Exercise 5: Agile and Scrum Concepts
Find out what you remember about agile and Scrum terms in this group-based exercise.
Exercise 6-1: Product Owner Deep Dive
In this detailed case study, put yourself in the shoes of the product owner and determine the best course of action.
Exercise 6-2: Manager/Employee
In this minor physical challenge, experience the difference between command, control, and servant leadership.
Exercise 6-3: Fact or Crap
Play this card-based game in a group to reinforce your understanding of the roles and responsibilities in Scrum.
Exercise 7: Scrum Simulation Instructions
Learn the topic of your Scrum simulation and define roles within your team.
Exercise 8: Create a Product Vision Statement
With the help of your stakeholders, develop a compelling vision statement to guide your team.
Exercise 9-1: Identifying User Roles
Identify the user roles of your product.
Exercise 9-2: Develop a Persona
Develop a persona for your product.
Exercise 11: Seed the Product Backlog
With the help of your stakeholders, author user stories (with acceptance criteria) to support your product vision.

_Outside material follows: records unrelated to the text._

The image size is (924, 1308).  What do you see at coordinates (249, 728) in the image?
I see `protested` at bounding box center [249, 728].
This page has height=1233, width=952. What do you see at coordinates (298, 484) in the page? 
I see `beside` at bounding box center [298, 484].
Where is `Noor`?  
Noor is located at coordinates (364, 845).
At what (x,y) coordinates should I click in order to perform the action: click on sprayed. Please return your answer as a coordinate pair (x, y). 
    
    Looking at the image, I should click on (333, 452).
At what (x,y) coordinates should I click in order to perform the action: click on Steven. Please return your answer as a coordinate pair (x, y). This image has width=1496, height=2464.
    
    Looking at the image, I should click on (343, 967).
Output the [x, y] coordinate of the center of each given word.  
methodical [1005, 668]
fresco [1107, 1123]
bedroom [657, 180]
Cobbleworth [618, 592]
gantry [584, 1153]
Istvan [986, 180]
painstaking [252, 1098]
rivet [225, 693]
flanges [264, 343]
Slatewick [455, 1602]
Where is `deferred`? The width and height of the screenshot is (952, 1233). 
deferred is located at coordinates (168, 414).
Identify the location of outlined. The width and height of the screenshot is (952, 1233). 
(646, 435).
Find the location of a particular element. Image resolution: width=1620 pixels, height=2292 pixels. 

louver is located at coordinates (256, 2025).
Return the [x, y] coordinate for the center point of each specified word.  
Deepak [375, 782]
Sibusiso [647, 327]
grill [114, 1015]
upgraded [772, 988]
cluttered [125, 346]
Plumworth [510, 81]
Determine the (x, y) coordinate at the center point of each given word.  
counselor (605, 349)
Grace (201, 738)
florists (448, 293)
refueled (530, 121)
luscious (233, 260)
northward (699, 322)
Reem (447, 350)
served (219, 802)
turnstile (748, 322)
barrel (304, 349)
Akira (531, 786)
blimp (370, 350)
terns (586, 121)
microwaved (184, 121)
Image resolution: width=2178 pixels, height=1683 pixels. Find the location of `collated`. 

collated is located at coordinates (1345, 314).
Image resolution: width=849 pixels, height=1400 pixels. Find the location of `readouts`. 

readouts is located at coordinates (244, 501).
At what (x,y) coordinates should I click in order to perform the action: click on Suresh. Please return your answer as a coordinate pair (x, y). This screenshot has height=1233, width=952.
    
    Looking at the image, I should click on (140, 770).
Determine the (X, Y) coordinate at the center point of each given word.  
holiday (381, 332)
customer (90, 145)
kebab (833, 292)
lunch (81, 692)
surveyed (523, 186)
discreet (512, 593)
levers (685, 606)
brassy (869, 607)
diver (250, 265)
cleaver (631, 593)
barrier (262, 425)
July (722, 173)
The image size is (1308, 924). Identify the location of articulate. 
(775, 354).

Exercise 12: Chinese Zodiac Points
Walking one-by-one through the animals of the Chinese zodiac, relatively rank them by physical size.
Exercise 13: Prioritize Your Product Backlog
Utilizing MoSCoW rules, assess business value and rank your product backlog.
Exercise 15: User Story Writing Workshop
Learn how to apply the latest techniques in group collaboration, silent working, and driving innovative thinking.
Exercise 16: Reprioritize the Product Backlog
Apply your favorite technique for assessing business value and reprioritize your product backlog.
Exercise 17: Ball Points
In this minor physical challenge, experience the difference between estimated and actual velocity.
Exercise 18-1: Create a Product Road Map
Map out your products future six to nine months in advance.
Exercise 18-2: Create a Release Plan
Plan when you will release your product's "potentially shippable product increments" to your customers and end users.
Exercise 19: Product Box
Identify product features that are exciting to your customers by designing the product box.
Exercise 21: The Scrum Café or Open Space Technologies
Utilizing one of these innovative frameworks, you will have the opportunity to explore the deepest questions on Scrum.
Technical professionals associated with the specification, design, development and testing of products will benefit from this two-day program. Some of the professionals this will benefit include:
- Product Managers/Business Analysts
- Functional/Operational Managers/Directors
- Project Sponsors
- IT Leadership (Managers/Directors/VPs/CIOs/CTOs)
- Anyone interested in learning the benefits of Scrum for Product Management
This class is suitable for those who are responsible for setting product direction on a Scrum project. While current Certified ScrumMasters are welcome to attend, this class should not be considered as a next step after taking the CSM Class, but instead should be viewed as an alternative to the CSM Class.